Extracted text =
--- START ---
We were heading towards community bio-centres, an initiative of a local non-governmental organisation (NGO) called Umande Trust, that tackle the slum’s dire sanitary conditions caused by the lack of latrines and garbage collecting services, as well as open sewage. The NGO has introduced a technology to generate bio-gas from body waste and organic feedstock, and the residents around the bio-centres are able to use the gas for cooking. The technology also produces fertilizer as a by-product, which can be used for urban agriculture.
The sprawling shantytown of 1.2 million inhabitants overwhelmed most of us with its sheer size as we struggled through the mud mixed with decomposed rubbish.
Photo by Kei Otsuki ©
A number of NGOs and international organizations have been introducing this kind of innovative technology to Kibera since the 1980s. However, it has so far had little impact over the long term. A staff member from Umande Trust explained that the problem was not the lack of machines or facilities or even money, but qualified professionals who can closely accompany such innovative experiments on the ground and train residents to fully participate in using and managing them.
In a recent report about the state of the world’s slums, United Nations Habitat Program also asserts that any slum improvement projects need to be participatory and community-based if they are to be successful.
Professor Dorcas Otieno of School of Environmental Studies at
Kenyatta University — who coordinated the Education for Sustainable Development in Africa (ESDA) Project Workshop of which the visit was part — explained how crucial it is for Kenya’s sustainable urban development that we produce more professionals engaged in slum communities. Particularly at a time when, for various reasons,
no continent is urbanizing faster than Africa.
Umande Trust has introduced a technology to generate bio-gas from body waste and organic feedstock, and the residents around the bio-centres are able to use the gas for cooking.
Photo by UNU-ISP ESDA Project ©
It is thus urgently necessary to train students to appreciate existing (largely informal) institutional arrangements, local knowledge, understand the essence of scientific innovation, and mount community-based projects together with various actors (including NGOs, the private sector, researchers and other local community organizations). These students can already be NGO workers and officials who are active in slum communities and willing to refine and develop their ongoing activities, and help projects become economically viable.
In short, the desired training program needs to be multi-disciplinary and ultimately problem-solving.
Education for Sustainable Development in Africa
With the goal of building a platform for African universities to establish such training programs, United Nations University Institute for Sustainability and Peace ( UNU-ISP) officially launched the ESDA Project in October 2008. Within the ESDA framework, Kenyatta University has been preparing a Masters of Science program in sustainable urban development, which aims to produce students who are willing to work with the community-based projects in slums together with actors such as Umande Trust.
The Nairobi workshop discussed how to improve curriculums for this program, as well as for two other proposed Masters programs — one in integrated rural development, based at the University of Ghana, and another in managing mining and mineral resources, based at the University of Cape Town in South Africa.
Future professionals need to be equipped to build their work on field realities — the realities of the slums, impoverished rural areas, degraded forests, and polluting and dangerous mines.
--- END ---
Excerpted records =
--- START ---
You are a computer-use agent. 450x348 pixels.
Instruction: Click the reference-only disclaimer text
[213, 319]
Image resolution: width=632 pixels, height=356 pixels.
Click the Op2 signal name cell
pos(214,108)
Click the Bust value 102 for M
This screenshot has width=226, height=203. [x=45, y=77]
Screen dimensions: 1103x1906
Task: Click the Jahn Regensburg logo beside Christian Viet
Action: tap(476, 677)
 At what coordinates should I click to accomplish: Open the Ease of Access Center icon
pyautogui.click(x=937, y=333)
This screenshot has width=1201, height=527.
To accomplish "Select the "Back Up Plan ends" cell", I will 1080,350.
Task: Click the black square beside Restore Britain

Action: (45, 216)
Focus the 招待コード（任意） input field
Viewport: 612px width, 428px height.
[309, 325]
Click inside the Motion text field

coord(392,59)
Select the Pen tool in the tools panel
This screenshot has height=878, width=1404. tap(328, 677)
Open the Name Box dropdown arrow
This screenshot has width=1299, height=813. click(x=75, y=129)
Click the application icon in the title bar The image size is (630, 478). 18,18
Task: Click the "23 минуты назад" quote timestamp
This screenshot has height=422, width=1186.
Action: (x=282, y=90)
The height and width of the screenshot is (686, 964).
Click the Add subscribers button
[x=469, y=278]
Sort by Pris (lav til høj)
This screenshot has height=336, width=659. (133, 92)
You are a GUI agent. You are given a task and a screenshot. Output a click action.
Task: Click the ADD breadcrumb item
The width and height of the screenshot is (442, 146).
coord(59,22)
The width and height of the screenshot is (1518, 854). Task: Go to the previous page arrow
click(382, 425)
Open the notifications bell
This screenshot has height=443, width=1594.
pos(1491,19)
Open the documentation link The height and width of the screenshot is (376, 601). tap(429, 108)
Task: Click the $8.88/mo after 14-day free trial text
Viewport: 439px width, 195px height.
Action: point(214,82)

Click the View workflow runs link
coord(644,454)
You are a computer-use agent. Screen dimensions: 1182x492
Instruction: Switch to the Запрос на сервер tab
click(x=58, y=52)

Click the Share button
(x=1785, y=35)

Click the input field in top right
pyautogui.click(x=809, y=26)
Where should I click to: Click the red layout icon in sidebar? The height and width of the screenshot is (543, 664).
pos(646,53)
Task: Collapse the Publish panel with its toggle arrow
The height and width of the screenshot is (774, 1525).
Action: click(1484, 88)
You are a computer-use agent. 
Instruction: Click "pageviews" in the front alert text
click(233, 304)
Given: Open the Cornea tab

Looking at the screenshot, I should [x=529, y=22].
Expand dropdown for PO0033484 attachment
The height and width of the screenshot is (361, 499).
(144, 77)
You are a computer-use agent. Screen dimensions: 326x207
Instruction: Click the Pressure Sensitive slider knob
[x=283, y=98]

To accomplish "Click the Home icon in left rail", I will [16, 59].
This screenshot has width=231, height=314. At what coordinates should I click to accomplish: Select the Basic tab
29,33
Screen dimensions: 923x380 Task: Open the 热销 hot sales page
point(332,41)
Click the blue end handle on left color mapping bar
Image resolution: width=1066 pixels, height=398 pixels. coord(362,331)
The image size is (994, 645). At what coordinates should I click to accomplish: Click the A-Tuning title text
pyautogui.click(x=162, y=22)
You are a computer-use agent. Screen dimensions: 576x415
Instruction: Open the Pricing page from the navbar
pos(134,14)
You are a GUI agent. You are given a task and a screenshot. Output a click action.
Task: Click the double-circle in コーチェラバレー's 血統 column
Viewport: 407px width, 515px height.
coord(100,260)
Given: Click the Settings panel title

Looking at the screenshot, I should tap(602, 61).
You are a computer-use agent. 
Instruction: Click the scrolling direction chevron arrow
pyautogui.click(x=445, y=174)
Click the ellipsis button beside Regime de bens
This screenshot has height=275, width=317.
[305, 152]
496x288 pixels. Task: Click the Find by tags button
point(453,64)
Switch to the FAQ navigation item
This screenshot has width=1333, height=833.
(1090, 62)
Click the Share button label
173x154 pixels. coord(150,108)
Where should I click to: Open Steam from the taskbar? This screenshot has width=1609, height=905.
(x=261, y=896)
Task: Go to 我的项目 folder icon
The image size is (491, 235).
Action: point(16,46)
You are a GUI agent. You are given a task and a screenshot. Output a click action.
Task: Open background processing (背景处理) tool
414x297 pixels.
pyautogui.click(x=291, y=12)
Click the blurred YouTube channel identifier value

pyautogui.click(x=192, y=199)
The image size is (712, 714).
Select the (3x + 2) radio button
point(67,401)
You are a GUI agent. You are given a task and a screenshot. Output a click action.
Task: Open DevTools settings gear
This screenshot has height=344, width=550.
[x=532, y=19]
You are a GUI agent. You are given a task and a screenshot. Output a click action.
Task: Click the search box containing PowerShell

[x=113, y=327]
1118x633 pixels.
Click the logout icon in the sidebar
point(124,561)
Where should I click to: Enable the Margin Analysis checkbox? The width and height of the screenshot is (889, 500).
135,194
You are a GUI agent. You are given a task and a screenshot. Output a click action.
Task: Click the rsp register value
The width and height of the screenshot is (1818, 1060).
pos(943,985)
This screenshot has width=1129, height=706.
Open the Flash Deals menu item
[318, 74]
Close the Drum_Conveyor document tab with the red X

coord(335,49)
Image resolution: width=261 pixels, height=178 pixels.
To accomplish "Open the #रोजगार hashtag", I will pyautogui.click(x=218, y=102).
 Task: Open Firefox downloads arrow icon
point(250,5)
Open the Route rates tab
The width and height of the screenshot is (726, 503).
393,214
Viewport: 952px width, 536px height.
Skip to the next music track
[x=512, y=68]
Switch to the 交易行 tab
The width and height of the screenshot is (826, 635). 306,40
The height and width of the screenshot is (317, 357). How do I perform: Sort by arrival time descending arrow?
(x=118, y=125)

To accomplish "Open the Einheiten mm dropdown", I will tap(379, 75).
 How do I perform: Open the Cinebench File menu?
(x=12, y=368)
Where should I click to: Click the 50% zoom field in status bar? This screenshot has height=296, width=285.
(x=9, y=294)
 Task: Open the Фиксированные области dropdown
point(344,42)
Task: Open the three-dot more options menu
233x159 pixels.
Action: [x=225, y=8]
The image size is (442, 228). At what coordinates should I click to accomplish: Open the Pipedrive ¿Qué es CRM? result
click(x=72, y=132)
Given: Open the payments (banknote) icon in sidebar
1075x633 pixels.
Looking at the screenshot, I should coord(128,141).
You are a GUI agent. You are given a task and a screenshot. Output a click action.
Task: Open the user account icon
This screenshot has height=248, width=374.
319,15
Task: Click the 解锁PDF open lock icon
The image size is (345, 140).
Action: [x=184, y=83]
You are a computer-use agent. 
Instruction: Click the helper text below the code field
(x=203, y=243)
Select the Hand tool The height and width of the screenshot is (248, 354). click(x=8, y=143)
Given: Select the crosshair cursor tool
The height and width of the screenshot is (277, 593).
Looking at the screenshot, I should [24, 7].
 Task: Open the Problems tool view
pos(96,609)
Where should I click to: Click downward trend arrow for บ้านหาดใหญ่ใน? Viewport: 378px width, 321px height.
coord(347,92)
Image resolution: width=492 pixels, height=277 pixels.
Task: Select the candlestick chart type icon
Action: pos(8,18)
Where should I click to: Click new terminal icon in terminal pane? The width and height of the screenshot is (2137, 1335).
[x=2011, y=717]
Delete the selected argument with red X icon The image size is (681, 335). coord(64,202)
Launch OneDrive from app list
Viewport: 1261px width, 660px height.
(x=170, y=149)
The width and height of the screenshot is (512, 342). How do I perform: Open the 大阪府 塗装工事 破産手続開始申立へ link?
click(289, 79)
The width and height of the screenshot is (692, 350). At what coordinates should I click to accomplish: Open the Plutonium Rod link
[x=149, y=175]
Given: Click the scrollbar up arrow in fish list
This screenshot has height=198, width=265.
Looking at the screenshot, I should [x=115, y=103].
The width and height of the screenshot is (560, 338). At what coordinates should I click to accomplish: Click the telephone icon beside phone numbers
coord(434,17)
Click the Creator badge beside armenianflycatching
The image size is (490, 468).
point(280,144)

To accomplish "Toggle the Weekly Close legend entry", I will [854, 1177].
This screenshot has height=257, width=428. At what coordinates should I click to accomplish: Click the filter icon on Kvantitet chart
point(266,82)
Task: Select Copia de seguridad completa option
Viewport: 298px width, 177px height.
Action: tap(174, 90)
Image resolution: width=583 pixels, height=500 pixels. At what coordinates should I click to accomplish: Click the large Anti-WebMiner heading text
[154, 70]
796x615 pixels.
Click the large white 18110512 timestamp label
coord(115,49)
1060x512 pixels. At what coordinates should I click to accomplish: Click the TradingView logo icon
--- END ---
Written exercise 1 =
Could you swap "GUI agent" for "desktop agent" in the part of the listing that opens with the line containing "Task: Go to 我的项目 folder icon" and closes with the line containing "pyautogui.click(x=291, y=12)", keeping everything else the same and giving back only those lines?
Written exercise 2 =
Can you carry the article on the Kibera bio-centres and the ESDA Project further, picking up after its last sentence?

Final result 1 =
Task: Go to 我的项目 folder icon
The image size is (491, 235).
Action: point(16,46)
You are a desktop agent. You are given a task and a screenshot. Output a click action.
Task: Open background processing (背景处理) tool
414x297 pixels.
pyautogui.click(x=291, y=12)

Final result 2 =
Photo by ©Kei Otsuki
The ESDA Project is timely, as we are in the UN Decade of Education for Sustainable Development (2005-2014) — a major international effort to mainstream sustainable development in the education sector. In line with this effort, the ESDA Project has two important focuses. One focus is post-graduate education that recognizes the needs of highly qualified professionals. These future professionals are not only theoretically equipped but also sensible enough to build their work on field realities — the realities of the slums, impoverished rural areas, degraded forests, and polluting and dangerous mines.
This means that, as Prof. Otieno insists, the Project must recognize the importance of field-oriented research that should be linked to specialized programs, so as to strengthen students’ problem-solving skills. The graduates of the ESDA Project are then expected to eventually train and educate new generations of students.
The other focus is of the Project is Africa. According to the Project’s coordinator, Professor Masafumi Nagao of the UNU-ISP, the participating countries — Kenya, Ghana, and South Africa — are experiencing a great deal of brain drain and the biggest challenge for the ESDA Project will be to create a new mass of skilled professionals who will be engaged and enabled to develop their work on the continent.
To that end, the Project’s steering committee is designing textbooks that cover the historical background and international context of the significance of African development, as well as the methodology of tackling actual problems in African countries through the ESDA Project.
At the same time, the Project is attempting to expand its international intellectual and financial partnerships — ultimately to promote joint research projects among scholars so that the stimulated students and graduates will have incentives to stay or return from abroad to conduct research within Africa.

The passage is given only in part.